Die Künstlerin der Gegenwart und der Zauber des Augenblicks

Im Frühjahr 2010 sitzt die damals 63jährige, serbische Künstlerin Marina Abramović im New Yorker Museum of Modern Art drei Monate lang, sechs Tage die Woche, sieben Stunden pro Tag – insgesamt 716 Stunden und 30 Minuten – bewegungslos auf einem Stuhl und ebnet dem Besucher den Weg zu einem Augenblickserlebnis. Der ihr gegenüberstehende Stuhl ist leer. Der Besucher erhält die Gelegenheit, auf diesem Platz zu nehmen und die Künstlerin so lange anzuschauen, wie er oder sie das möchte. Nach jedem dieser manchmal eine Viertelstunde dauernden Augenblicke senkt die in ein mönchsartiges Kuttenkleid gehüllte und die Aura einer Heiligen verströmende Künstlerin den Blick und hebt ihn erst dann langsam wieder, wenn die nächste Person Platz genommen hat. Diese Performance widersteht der sich selbst vorantreibenden Rastlosigkeit des gegenwärtigen Lebens mit einer Kunst, die Langsamkeit, Kontemplation und die Bedeutung des Gegenwärtigen zelebriert. 750.000 Menschen wollen an diesem unspektakulären Spektakel teilhaben: Über 1.500 Kinder und Greise, Weiße und Schwarze, Arme und Reiche, Atheisten und Geistliche, Prominente und einfache Bürger erleben ihren Augenblick. Die Reaktionen sind erstaunlich: Während Abramovićs Blick bis auf eine gelegentliche, sehr dezente Güte regungslos bleibt, präsentieren die Gesichter der Besucher die gesamte Palette menschlicher Gefühlsregungen: Angst, Gelassenheit, Hoffnung, Irritation, Neugier, Skepsis, Trauer, Unbehagen, Wohlwollen, Wut. Nicht wenige weinen. Was ist geschehen?

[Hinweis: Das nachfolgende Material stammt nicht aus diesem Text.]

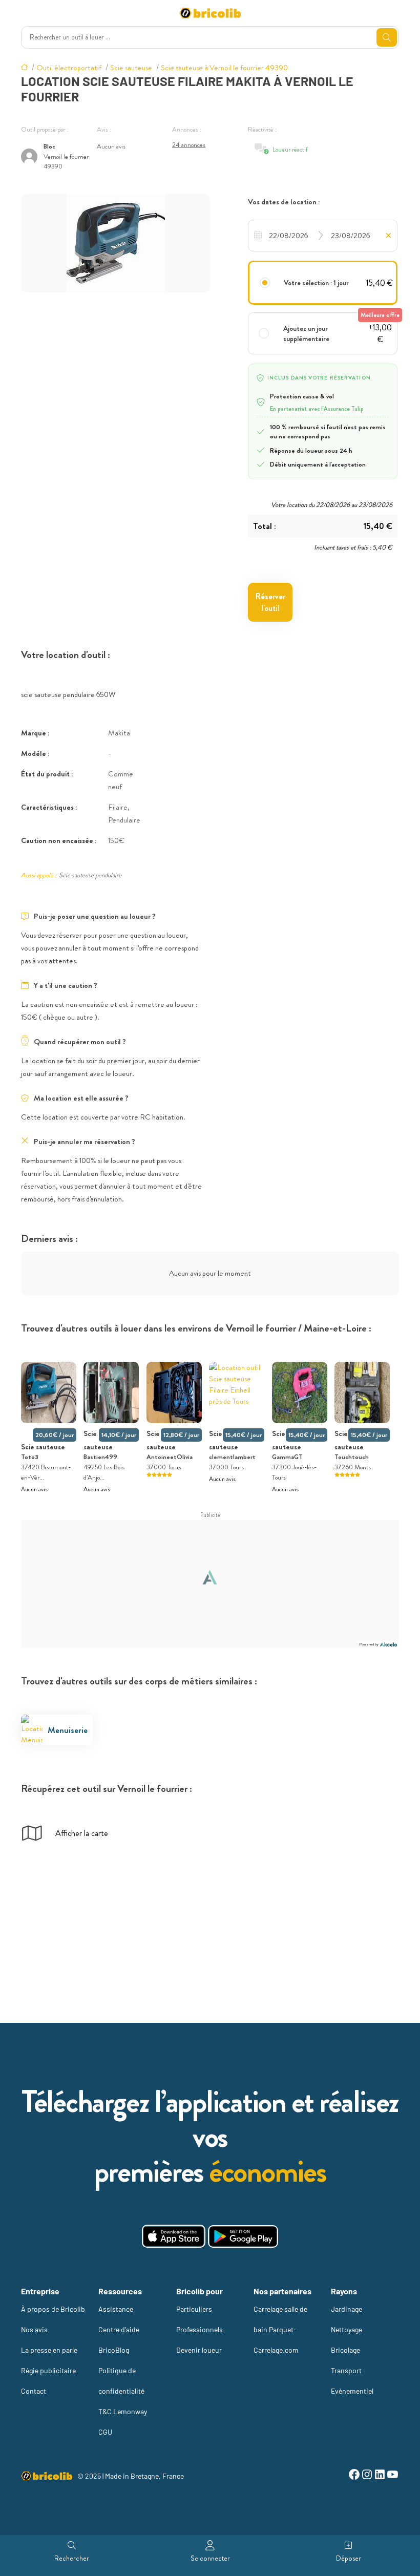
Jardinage (346, 2309)
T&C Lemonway (122, 2411)
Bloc (49, 146)
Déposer (348, 2558)
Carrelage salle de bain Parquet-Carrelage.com (280, 2329)
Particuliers (194, 2309)
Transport (346, 2370)
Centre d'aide (118, 2329)
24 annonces (188, 145)
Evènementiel (352, 2391)
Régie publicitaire (48, 2370)
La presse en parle (49, 2350)
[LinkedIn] (379, 2476)
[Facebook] (354, 2476)
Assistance (115, 2309)
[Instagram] (367, 2476)
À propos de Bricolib (53, 2309)
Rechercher (71, 2558)
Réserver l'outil (270, 602)
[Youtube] (392, 2476)
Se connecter (210, 2558)
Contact (33, 2391)
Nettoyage (346, 2329)
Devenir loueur (199, 2350)
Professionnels (199, 2329)
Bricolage (345, 2350)
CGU (105, 2431)
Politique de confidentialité (121, 2380)
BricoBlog (113, 2350)
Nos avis (34, 2329)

Sind es die hinter ihrem Blick liegende Energie und Tiefe eines erfüllten und selbstbestimmten Lebens voller Intensität und existentieller Grenzerfahrungen, die die Menschen beunruhigen? Ist es die Kraft der Gegenwart? Ihres Blickes? Ist es die ungewohnte Aufmerksamkeit – das Gefühl von Anerkennung? Sehen die Menschen in ihr ihre eigenen verborgenen Emotionen, ihren noch nicht konkretisierten Lebenssinn? Ist es der Sog der Gravitation des von ihr geschaffenen charismatischen Raumes, eines kleinen Augenblickskorridors im Universum, der sich aus Kontemplation und Reflexion speist?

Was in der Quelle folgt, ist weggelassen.